This is a small note about a delightful function. Not cryptography advice or serious commentary. Just amusement.
A couple years back I had occasion to read in slightly more detail than I had before about the state of the art in cryptographically secure PRNGs (CSPRNGs). These are PRNGs we trust to have additional properties beyond the speed and randomness requirements of normal ones -- inability for an attacker to reveal internal state, mainly, so you can use them to generate secrets.
If you look, you'll find a lot of people recommending something based on one of Dan Bernstein's algorithms:
Salsa20 or ChaCha (or even more obscurely "Snuffle"). All the algorithms we're discussing here are very similar in design, and vary only in minor details of interest only to cryptographers.
If you follow that link though, you'll notice it's a description of a (symmetric) stream cipher. Not a CSPRNG at all!
But that's ok! Because it turns out that people have long known an interesting trick -- actually more of a construction device? -- which is that a CSPRNG "is" a stream cipher. Or rather, if you hold it the other way, you might even say a stream cipher "is" just a CSPRNG. Many stream ciphers are built by deriving an unpredictable "key stream" off the key material and then just XOR'ing it with the plaintext. So long as the "key stream" is unpredictable / has unrecoverable state, this is sufficient; but it's the same condition we want out of the stream of numbers coming out of a CSPRNG, just with "seed" standing in for "key". They're fundamentally the same object.
I knew all this before, so people naming a CSPRNG and a stream cipher the same did not come as any surprise to me. But I went and looked a little further into ChaCha in particular (and its ancestor Salsa and, earlier still, Snuffle) because they have one additional cool and weird property.
They are
seekable.
This means that you can, with O(1) effort, "reposition" the Snuffle/Salsa/ChaCha "key stream" / CSPRNG number stream to anywhere in its future. You want the pseudorandom bytes for block 20,000,000? No problem, just "set the position" to 20,000,000 and it will output those bytes. This is
not how all CSPRNGs or stream ciphers work. But some do. ChaCha does! Which is very nice. It makes it useful for all sorts of stuff, especially things like partially decrypting randomly-read single blocks in the middle of large files.

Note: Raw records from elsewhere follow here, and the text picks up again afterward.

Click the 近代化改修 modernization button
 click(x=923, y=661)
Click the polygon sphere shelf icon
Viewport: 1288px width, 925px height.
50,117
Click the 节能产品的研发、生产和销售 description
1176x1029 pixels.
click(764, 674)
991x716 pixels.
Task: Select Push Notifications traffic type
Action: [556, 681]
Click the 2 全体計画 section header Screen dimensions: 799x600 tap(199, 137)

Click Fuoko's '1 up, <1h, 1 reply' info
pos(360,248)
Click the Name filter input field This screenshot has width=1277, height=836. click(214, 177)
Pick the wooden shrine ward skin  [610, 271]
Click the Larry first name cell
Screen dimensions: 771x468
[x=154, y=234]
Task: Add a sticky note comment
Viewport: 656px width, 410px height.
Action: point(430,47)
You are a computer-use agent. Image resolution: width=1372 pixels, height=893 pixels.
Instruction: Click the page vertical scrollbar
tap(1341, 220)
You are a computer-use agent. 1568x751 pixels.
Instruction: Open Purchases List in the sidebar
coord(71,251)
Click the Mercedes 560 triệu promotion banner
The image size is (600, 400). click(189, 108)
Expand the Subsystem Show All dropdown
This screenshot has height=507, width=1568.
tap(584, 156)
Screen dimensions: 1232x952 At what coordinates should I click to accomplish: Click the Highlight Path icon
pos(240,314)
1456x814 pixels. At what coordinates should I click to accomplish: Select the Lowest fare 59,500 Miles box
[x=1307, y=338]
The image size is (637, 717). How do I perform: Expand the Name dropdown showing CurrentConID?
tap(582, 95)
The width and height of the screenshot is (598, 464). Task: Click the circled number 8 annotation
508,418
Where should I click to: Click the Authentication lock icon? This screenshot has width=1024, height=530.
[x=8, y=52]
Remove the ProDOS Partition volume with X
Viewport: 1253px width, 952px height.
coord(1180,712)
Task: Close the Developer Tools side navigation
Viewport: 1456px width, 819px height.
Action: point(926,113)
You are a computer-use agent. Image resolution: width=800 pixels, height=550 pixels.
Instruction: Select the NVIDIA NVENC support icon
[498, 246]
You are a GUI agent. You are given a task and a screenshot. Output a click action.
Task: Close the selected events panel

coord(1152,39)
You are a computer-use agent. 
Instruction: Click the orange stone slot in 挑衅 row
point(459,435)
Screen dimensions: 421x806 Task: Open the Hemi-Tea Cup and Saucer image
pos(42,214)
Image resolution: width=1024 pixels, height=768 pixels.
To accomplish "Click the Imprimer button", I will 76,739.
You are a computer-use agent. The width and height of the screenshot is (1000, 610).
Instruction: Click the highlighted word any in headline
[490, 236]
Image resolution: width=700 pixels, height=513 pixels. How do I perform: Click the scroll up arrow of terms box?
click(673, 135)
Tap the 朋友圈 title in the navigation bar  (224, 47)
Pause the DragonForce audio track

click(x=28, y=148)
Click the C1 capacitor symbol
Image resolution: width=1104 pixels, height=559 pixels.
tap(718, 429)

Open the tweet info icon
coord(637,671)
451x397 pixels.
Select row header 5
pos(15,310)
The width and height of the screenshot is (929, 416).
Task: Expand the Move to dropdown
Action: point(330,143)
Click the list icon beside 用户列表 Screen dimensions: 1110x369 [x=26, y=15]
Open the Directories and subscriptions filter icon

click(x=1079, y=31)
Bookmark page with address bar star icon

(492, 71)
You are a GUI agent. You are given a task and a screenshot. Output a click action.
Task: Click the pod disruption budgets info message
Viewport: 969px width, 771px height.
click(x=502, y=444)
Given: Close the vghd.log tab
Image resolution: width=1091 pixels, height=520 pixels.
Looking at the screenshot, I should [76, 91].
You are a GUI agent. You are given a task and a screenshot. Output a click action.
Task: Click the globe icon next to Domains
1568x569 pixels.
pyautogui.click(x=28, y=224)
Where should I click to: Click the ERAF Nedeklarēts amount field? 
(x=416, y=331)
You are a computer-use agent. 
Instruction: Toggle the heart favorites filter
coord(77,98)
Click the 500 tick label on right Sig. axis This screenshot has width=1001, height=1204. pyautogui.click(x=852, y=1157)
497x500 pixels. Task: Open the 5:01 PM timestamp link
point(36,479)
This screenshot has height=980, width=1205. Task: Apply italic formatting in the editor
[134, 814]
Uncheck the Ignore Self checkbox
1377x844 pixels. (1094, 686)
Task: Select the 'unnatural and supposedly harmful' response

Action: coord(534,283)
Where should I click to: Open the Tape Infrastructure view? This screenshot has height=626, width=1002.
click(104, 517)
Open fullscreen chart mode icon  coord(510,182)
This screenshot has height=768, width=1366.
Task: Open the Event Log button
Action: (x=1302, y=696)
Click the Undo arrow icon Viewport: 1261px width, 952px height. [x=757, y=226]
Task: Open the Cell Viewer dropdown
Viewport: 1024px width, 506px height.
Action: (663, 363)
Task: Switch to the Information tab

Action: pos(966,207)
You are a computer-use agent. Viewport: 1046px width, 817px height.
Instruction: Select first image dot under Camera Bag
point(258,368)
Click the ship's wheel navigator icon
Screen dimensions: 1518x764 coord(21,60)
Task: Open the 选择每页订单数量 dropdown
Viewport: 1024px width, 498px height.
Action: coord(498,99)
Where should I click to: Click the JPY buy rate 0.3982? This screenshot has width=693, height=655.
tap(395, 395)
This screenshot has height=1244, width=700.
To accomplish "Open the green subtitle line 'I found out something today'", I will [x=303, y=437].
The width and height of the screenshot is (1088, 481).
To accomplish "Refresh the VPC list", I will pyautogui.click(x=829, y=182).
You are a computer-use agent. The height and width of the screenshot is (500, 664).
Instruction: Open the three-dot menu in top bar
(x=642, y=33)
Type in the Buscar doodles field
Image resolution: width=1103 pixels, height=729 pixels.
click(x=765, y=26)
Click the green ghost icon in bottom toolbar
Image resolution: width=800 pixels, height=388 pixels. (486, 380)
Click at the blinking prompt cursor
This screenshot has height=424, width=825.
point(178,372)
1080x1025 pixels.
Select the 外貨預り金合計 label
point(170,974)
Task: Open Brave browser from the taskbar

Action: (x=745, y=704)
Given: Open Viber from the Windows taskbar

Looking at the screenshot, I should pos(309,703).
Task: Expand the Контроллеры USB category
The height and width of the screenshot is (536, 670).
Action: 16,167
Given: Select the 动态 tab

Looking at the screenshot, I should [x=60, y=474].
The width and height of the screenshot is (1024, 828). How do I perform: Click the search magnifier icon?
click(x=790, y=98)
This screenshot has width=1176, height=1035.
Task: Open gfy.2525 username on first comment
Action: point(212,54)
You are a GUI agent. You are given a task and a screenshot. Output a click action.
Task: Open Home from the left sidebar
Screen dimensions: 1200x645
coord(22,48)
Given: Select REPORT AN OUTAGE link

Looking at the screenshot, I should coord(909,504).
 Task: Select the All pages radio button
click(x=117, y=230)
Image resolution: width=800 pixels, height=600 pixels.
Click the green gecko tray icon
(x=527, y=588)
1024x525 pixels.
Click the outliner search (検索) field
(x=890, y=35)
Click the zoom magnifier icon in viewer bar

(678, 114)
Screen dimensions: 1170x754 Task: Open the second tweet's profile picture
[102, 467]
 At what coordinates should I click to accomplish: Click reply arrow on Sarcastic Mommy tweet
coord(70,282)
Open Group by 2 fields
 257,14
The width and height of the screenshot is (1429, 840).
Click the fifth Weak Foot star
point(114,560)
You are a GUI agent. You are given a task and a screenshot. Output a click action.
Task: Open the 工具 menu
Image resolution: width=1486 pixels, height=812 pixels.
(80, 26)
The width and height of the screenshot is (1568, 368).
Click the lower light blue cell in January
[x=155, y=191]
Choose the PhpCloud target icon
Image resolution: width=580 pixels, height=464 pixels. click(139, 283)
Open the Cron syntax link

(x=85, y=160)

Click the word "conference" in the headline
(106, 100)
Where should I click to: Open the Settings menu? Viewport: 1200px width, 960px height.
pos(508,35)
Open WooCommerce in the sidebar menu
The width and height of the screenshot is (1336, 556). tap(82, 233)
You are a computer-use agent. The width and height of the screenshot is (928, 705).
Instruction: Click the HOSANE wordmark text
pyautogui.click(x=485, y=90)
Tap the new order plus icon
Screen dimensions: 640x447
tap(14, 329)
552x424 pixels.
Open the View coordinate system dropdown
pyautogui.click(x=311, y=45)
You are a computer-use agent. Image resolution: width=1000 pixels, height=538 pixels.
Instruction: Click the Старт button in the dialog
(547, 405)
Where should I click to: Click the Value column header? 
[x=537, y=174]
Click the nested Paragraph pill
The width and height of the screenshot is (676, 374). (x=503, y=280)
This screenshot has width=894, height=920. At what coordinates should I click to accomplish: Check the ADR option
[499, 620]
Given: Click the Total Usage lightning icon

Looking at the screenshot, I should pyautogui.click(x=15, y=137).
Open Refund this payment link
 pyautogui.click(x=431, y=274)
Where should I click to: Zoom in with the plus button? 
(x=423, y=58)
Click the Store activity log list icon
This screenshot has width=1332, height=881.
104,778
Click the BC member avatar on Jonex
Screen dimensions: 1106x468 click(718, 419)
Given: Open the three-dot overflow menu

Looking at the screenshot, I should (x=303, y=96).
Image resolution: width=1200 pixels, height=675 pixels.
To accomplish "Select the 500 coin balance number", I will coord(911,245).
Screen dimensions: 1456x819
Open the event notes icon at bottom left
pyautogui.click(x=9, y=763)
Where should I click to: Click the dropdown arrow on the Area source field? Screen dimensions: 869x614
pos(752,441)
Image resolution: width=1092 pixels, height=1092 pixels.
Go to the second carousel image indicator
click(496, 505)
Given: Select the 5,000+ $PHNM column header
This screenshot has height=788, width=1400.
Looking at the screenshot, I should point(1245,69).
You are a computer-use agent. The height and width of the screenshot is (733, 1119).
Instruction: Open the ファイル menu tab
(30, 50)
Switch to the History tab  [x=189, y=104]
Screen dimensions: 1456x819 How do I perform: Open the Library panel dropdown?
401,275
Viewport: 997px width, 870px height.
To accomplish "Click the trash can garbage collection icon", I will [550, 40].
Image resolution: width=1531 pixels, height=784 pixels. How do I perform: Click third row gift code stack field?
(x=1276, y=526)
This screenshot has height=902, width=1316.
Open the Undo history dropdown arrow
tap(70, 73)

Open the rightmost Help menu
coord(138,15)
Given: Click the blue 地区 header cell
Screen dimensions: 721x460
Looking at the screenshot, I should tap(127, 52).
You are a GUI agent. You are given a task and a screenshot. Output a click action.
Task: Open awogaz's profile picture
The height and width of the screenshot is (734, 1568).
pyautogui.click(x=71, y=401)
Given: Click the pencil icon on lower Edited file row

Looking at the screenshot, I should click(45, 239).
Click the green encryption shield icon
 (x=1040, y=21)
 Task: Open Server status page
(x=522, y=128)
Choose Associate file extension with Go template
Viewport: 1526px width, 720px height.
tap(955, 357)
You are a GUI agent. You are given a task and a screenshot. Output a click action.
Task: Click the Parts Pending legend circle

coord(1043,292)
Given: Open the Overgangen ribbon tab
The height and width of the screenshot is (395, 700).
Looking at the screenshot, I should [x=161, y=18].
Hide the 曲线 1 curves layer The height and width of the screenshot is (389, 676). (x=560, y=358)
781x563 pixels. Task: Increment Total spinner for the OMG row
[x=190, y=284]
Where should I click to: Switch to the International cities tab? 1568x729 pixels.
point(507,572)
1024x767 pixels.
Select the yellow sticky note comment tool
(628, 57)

I got to wondering about this, so I went back and read through design docs on it, and I discovered something surprising (to me): it's not just a
floor wax and dessert topping CSPRNG and stream cipher. ChaCha is also a cryptographic hash function (CHF)! Because a CHF is
also something you can build a CSPRNG out of, and therefore also build a stream cipher out of. They're
all the same object.
How does the construction work? Embarassingly easily. You put the key material and a counter (and enough fixed nonzero bits to make the CHF happy) in an array and hash it. That's it. The hash output is your block of data. For the next block, you increment the counter and hash again. Want block 20,000,000? Set the counter to 20,000,000. The CHF's one-way-function-ness implies the non-recoverability of the key material and its mixing properties ensure that bumping the counter is enough to flip lots of bits. The end.
Amazing!
But then I got curious and dug a bit into the origins of ChaCha and .. stumbled on something hilarious. In the earliest design doc I could find (
Salsa20 Design which still refers to it as "Snuffle 2005") the introduction starts with this:
Fifteen years ago, the United States government was trying to stop publication
of new cryptographic ideas—but it had made an exception for cryptographic
hash functions, such as Ralph Merkle’s new Snefru.
This struck me as silly. I introduced Snuffle to point out that one can easily
use a strong cryptographic hash function to efficiently encrypt data.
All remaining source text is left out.